どうするB型肝炎訴訟
日経が、次の社説を掲載していました。
この社説の直接の出来事は、次です。
北海道B型肝炎訴訟で、政府は、2010年3月12日の札幌地裁による和解勧告を受けて、10月12日の札幌地裁での第5回和解協議において、「和解金額に関する国の考え方」を示し、この中で死亡・肝がん・肝硬変(重症)被害者に対して2500万円、肝硬変(軽症)被害者に対して1000万円、慢性肝炎被害者に対して500万円を支払うとしたのです。
札幌地裁が裁判でなく、和解を提示した理由、政府が和解に積極的な理由は、次の平成18年(2006年)06月16日の最高裁判所の判決の影響と思います。
集団予防接種によるB型肝炎ウイルス感染損害賠償請求事件最高裁判決 同(全文)
なお、原告弁護団はWebにおいても、その主張を訴え活動しておられますので、原告弁護団のWebも掲げます。
私が、思うことを、幾つか書き連ねます。
1) 詳細報告を国民にすべき
最高裁の判決を読んでも、次の点で、理解に苦しむのです。
(3) B型肝炎に関する知見 B型肝炎ウイルスの発見は,1973年(昭和48年)のことであるが,同一の注射器(針,筒)を連続して使用することなどにより,非経口的に人の血清が人体内に入り込むと肝炎が引き起こされることがあること,それが人の血清内に存在するウイルスによるものであることは,我が国の内外において,1930年代後半から1940年代前半にかけて広く知られるようになっていた。 |
裁判の原告(B型肝炎に感染した人)は5人で、感染が疑われる予防接種の時期は、①昭和39年12月~昭和46年2月、②昭和26年9月~昭和33年3月、③昭和37年1月~昭和42年10月、④昭和40年2月~昭和45年2月と⑤昭和58年8月であり、⑤の人以外は、ウイルス発見前に感染しました。

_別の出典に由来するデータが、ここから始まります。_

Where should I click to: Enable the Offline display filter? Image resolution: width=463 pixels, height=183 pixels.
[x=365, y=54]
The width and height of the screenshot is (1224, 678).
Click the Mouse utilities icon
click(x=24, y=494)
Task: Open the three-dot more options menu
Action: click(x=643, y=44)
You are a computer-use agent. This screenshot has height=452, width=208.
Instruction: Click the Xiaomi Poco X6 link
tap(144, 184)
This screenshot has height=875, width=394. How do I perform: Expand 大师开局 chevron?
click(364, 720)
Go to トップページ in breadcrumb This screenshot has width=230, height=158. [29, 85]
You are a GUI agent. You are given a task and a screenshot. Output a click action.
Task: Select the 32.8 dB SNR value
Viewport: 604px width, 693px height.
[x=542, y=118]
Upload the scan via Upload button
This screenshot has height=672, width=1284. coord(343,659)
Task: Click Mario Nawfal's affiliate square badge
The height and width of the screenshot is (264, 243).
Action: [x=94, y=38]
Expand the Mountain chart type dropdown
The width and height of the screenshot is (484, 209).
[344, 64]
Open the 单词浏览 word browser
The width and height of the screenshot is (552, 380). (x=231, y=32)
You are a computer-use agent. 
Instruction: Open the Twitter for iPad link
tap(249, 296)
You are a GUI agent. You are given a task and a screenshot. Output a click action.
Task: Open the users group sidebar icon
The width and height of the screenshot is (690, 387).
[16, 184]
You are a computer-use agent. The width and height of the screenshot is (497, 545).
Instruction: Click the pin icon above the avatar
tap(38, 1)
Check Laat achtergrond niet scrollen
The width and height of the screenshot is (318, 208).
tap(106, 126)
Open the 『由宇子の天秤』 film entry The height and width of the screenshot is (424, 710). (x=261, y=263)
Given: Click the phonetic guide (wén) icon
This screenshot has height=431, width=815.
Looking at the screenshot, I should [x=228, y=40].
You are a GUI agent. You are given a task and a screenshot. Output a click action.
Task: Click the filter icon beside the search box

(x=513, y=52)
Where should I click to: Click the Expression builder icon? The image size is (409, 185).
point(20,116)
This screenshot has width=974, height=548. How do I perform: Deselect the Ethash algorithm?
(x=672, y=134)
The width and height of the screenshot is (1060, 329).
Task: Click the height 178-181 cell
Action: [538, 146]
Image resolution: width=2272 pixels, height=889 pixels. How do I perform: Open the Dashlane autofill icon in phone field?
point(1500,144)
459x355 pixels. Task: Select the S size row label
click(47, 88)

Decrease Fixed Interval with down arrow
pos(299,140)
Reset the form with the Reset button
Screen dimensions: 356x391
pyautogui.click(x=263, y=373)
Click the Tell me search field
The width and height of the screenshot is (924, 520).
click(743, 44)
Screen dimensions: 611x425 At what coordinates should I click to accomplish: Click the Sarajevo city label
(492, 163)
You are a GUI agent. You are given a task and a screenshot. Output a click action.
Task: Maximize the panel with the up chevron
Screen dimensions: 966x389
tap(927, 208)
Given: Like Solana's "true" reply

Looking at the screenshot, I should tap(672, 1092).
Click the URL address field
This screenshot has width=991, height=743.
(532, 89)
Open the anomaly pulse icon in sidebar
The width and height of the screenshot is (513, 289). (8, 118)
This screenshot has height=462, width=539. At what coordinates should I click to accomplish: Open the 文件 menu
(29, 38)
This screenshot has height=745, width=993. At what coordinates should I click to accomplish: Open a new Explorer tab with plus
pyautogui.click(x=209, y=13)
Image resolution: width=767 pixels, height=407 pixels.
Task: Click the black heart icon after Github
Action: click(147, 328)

そこで、「1930年代後半から1940年代前半にかけて広く知られるようになっていた。」と述べていますが、これは、どの程度なのでしょうか?ウイルスの発見前にも、その病気は存在する。しかし、ウイルスが発見されていなければ、病気の特定も治療も感染予防も困難と思えるが、どうなのでしょうか?
(4) 我が国における予防接種の経緯 我が国では,予防接種法(昭和23年7月1日施行),結核予防法(昭和26年4月1日施行)等に基づき,集団予防接種等が実施されてきた。・・・国(以下「被告」という。)は,昭和23年厚生省告示第95号において,注射針の消毒は必ず被接種者1人ごとに行わなければならないことを定め,昭和25年厚生省告示第39号において,1人ごとの注射針の取替えを定めたが,我が国において上記医学的知見が形成された昭和26年以降も,集団予防接種等の実施機関に対して,注射器(針,筒)の1人ごとの交換又は徹底した消毒の励行等を指導せず,注射器の連続使用の実態を放置していた。 |
昭和25年厚生省告示第39号で、1人ごとの注射針の取り替えを定めたと述べているが、実態は、全く異なるように思えます。昭和25年当時日本は貧しかった。注射針を1人ごとに変えていたら、ツベルクリン反応試験ができなかったのではないか?
結核対策が最優先課題の時期であったと思う。危険性は、よく解っておらず、リスクを知りつつも、リスクよりも結核予防の対策として集団接種を実施することが、結核対策として有効であると考えるのが当時の常識ではなかったかと思う。
最高裁の判決文には、何も書かれていない。日経が言うには2兆円である。納税者である国民に政府は説明すべきである。消費税を上げるから払えるなんて、気楽に考える前に、国民に、本件の詳細説明をすべきである。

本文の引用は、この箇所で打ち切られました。